## Task
Filter the listing so that only lines with the word "Grout" remain.

== Material for this task ==

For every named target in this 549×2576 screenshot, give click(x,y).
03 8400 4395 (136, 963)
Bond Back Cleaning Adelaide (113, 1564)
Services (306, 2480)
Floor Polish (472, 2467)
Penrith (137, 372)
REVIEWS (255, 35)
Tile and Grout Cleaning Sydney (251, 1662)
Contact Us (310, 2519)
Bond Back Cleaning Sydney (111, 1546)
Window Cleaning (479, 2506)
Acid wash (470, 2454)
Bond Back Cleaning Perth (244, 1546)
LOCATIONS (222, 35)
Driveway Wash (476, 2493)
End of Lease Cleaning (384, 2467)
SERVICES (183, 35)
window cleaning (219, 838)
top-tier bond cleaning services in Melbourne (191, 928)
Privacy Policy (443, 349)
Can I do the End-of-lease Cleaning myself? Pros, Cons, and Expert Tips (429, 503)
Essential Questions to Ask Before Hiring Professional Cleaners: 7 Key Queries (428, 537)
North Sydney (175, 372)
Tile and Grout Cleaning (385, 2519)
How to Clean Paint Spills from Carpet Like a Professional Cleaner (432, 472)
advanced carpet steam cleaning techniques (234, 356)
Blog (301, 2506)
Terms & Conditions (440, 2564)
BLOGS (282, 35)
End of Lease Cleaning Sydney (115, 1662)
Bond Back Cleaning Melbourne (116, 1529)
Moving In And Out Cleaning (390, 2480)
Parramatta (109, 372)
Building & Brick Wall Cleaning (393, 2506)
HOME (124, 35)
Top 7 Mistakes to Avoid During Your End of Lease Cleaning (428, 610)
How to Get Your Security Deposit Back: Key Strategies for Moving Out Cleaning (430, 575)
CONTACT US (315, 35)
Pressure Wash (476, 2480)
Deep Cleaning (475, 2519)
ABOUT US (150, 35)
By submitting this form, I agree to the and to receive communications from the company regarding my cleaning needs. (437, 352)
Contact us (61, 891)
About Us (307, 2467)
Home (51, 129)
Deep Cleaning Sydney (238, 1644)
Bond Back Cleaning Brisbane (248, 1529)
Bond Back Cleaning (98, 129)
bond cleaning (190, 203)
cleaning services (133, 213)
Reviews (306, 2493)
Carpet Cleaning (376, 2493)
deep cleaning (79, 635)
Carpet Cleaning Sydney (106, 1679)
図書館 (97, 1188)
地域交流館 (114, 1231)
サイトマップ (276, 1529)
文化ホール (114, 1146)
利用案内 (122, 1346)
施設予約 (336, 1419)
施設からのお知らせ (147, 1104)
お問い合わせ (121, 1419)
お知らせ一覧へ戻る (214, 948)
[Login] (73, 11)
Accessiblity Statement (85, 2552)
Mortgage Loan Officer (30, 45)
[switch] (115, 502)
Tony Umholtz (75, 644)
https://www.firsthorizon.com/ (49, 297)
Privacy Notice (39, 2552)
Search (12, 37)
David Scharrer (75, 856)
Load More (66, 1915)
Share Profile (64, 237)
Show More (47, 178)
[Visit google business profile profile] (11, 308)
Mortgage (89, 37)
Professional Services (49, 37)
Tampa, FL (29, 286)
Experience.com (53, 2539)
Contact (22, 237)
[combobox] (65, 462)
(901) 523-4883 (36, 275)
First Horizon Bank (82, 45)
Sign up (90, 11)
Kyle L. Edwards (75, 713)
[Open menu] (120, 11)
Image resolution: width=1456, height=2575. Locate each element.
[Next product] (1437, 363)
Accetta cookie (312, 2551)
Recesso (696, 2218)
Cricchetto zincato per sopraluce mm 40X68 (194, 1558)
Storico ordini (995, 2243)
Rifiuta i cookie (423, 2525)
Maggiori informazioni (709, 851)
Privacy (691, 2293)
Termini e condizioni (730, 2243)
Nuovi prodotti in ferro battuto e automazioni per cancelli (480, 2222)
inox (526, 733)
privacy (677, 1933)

===

## Task response
Tile and Grout Cleaning Sydney (251, 1662)
Tile and Grout Cleaning (385, 2519)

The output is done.